» **Directive**
In the essay on large tech companies, what two examples are given of "legible" processes and incentives?

» **Given passage**

——

Large tech companies don't need heroes
Large tech companies operate via systems. What that means is that the main outcomes - up to and including the overall success or failure of the company - are driven by a complex network of processes and incentives. These systems are outside the control of any particular person. Like the parts of a large codebase, they have accumulated and co-evolved over time, instead of being designed from scratch.
Some of these processes and incentives are “legible”, like OKRs or promotion criteria. Others are “illegible”, like the backchannel conversations that usually precede a formal consensus on decisions1. But either way, it is these processes and incentives that determine what happens, not any individual heroics.
How heroes are forged in large tech companies
This state of affairs is not efficient at producing good software. In large tech companies, good software often seems like it is produced by accident, as a by-product of individual people responding to their incentives. However, that’s just the way it has to be. A shared belief in the mission can cause a small group of people to prioritize good software over their individual benefit, for a little while. But thousands of engineers can’t do that for decades. Past a certain point of scale2, companies must depend on the strength of their systems.

——

» **Source excerpt**

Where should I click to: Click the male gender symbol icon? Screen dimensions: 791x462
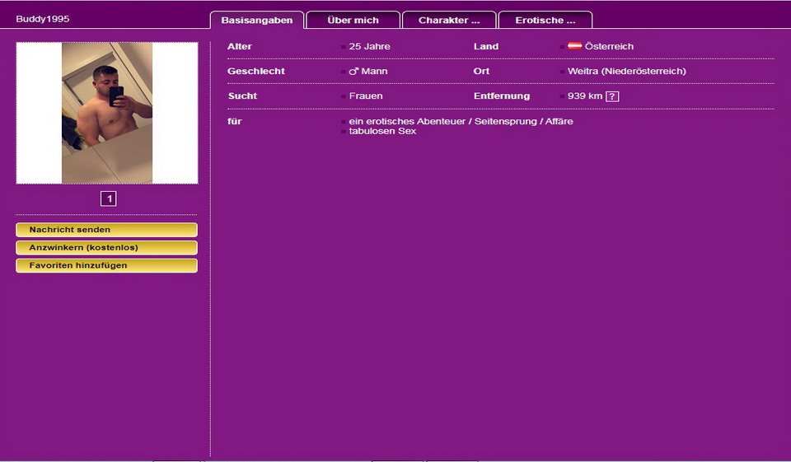(x=353, y=72)
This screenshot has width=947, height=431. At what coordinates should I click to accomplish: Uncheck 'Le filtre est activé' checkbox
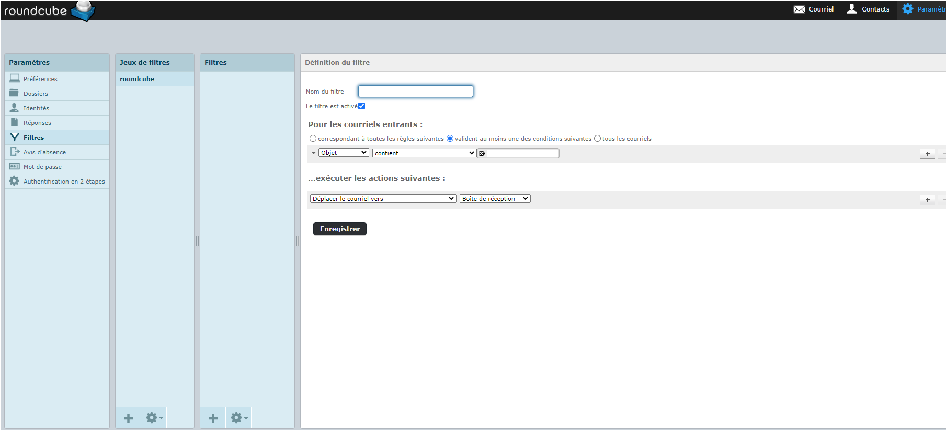pyautogui.click(x=361, y=106)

——

» **The reply**
OKRs and promotion criteria.